Dear Rev. Know-It-All,

I heard an interview with some German Cardinal the other day where he says that the pope says everybody is going to get a do over marriage.  That sounds great! What do you think?

Yours truly,
Polly Gamus

Dear Polly,

Apparently you heard Cardinal Walter Kasper, the friendly ghost of Vatican II.  Former Bishop of Stuttgart, he has been a Vatican Apparatchik since 1999. At the age of 81, he is one of the young liberals of the new era.  Actually he has said some very lovely things about love and mercy. He has said some very disheartening things about marriage and the family. It is not to be forgotten that German Cardinals are not infallible. Only the pope is infallible and then only when he speaks “ex Cathedra”, or “from the chair”.

“When, in the exercise of his office as shepherd and teacher of all Christians, in virtue of his supreme apostolic authority, (the Bishop of Rome) defines a doctrine concerning faith or morals to be held by the whole Church.” First Vatican Council, First Dogmatic Constitution on the Church, chapter 4, 9
The Latin phrase “ex Cathedra” refers to a custom from the time of Christ. “Cathedra” means chair or throne.  Hence, a cathedral is a church where the bishop’s teaching chair is kept. Apparently, rabbis at the time of Christ taught sitting down. We see this in the Gospel of Matthew, Jesus sits down before the Sermon on the Mount  — “When Jesus saw the crowds, He went up on the mountain; and after He sat down, His disciples came to Him. He opened His mouth and began to teach them….” Matt 5:1. This is a solemn and deliberate act that means what is about to be said is of great importance. 

There is an ancient chair kept in Rome, enshrined in the great Bernini sculpture behind the main altar of St. Peter’s. This chair is said to be the rabbinical chair that St. Peter brought to Rome. It is probably from a later century, but may well look back to an earlier chair.  When the pope speaks in his capacity as the heir of St. Peter, he is said to be speaking “ex Cathedra.”  We Catholics believe that then, and only then, he is infallible, that is, guarded from error by the Holy Spirit. 

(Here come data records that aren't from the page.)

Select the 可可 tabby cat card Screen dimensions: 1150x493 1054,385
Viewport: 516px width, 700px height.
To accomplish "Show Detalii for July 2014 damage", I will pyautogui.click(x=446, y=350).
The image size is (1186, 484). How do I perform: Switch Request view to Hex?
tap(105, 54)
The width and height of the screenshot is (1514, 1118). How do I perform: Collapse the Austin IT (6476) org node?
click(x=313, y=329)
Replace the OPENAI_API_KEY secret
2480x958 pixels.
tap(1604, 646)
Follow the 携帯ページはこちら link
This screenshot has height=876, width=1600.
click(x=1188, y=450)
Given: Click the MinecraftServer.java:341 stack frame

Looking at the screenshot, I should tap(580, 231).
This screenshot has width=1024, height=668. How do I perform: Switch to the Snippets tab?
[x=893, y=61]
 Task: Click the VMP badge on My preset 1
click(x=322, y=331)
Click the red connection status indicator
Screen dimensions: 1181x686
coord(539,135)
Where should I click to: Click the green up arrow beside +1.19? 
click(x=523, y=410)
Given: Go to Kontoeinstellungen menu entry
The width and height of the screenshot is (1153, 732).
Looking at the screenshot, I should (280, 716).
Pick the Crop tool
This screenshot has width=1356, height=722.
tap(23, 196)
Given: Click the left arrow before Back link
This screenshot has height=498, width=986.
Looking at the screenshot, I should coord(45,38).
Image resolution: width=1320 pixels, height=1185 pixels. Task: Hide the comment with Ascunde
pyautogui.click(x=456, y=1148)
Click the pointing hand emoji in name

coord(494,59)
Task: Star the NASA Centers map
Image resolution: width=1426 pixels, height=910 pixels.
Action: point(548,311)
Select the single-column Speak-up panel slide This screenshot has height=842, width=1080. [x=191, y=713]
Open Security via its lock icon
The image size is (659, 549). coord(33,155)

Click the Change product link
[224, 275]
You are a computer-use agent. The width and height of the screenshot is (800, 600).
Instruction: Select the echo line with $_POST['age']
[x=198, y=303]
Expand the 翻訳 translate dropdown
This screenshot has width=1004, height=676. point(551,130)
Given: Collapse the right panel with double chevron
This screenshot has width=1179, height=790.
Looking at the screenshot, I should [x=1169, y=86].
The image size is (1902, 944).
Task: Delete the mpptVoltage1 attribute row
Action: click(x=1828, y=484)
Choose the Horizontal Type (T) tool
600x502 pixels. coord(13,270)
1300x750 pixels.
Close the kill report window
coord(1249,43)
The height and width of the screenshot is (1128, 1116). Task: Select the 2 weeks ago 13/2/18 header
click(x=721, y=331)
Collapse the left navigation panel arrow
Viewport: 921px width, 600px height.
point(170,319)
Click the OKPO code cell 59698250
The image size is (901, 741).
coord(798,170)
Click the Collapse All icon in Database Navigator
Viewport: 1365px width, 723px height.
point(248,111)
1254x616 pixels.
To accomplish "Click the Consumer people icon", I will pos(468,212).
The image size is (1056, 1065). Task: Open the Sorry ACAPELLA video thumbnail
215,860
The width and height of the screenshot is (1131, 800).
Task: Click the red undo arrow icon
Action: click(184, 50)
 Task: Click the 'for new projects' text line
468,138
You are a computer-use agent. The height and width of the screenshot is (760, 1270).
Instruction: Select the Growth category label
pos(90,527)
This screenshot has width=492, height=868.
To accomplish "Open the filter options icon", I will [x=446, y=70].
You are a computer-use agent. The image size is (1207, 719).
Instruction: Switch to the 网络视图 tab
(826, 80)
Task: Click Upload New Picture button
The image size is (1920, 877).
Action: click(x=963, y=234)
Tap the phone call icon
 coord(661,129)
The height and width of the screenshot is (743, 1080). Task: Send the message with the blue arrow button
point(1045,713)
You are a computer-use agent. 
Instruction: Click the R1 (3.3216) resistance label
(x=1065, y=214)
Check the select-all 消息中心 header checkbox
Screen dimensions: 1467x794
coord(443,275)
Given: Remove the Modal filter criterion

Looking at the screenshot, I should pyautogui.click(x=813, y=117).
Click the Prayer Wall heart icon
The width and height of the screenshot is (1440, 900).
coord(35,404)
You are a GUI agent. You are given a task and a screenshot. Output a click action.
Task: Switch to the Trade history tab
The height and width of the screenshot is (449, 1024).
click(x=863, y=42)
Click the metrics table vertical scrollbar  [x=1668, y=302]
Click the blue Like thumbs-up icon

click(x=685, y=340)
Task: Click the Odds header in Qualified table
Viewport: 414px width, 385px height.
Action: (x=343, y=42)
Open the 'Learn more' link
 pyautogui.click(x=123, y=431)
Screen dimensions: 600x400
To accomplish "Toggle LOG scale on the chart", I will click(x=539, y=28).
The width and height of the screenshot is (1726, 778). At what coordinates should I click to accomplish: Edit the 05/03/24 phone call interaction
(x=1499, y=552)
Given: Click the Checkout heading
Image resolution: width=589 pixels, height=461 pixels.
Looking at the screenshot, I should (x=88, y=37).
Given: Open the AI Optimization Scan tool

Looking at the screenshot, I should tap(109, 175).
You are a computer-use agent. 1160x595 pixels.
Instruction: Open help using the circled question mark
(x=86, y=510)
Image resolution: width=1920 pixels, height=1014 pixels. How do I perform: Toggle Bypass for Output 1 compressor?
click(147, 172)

I believe this. I believe it because it is the promise of Christ to the Church. I also believe it because of the evidence of history.  The doctrinal consistency of the Roman Church over two thousand years is amazing. I don’t have time to go into it right now. If you want to learn more about it, read Triumph: The Power and the Glory of the Catholic Church: A 2, 000-Year History by H.W. Crocker III. The pope is infallible; bishops, priest, deacons and nuns are not. 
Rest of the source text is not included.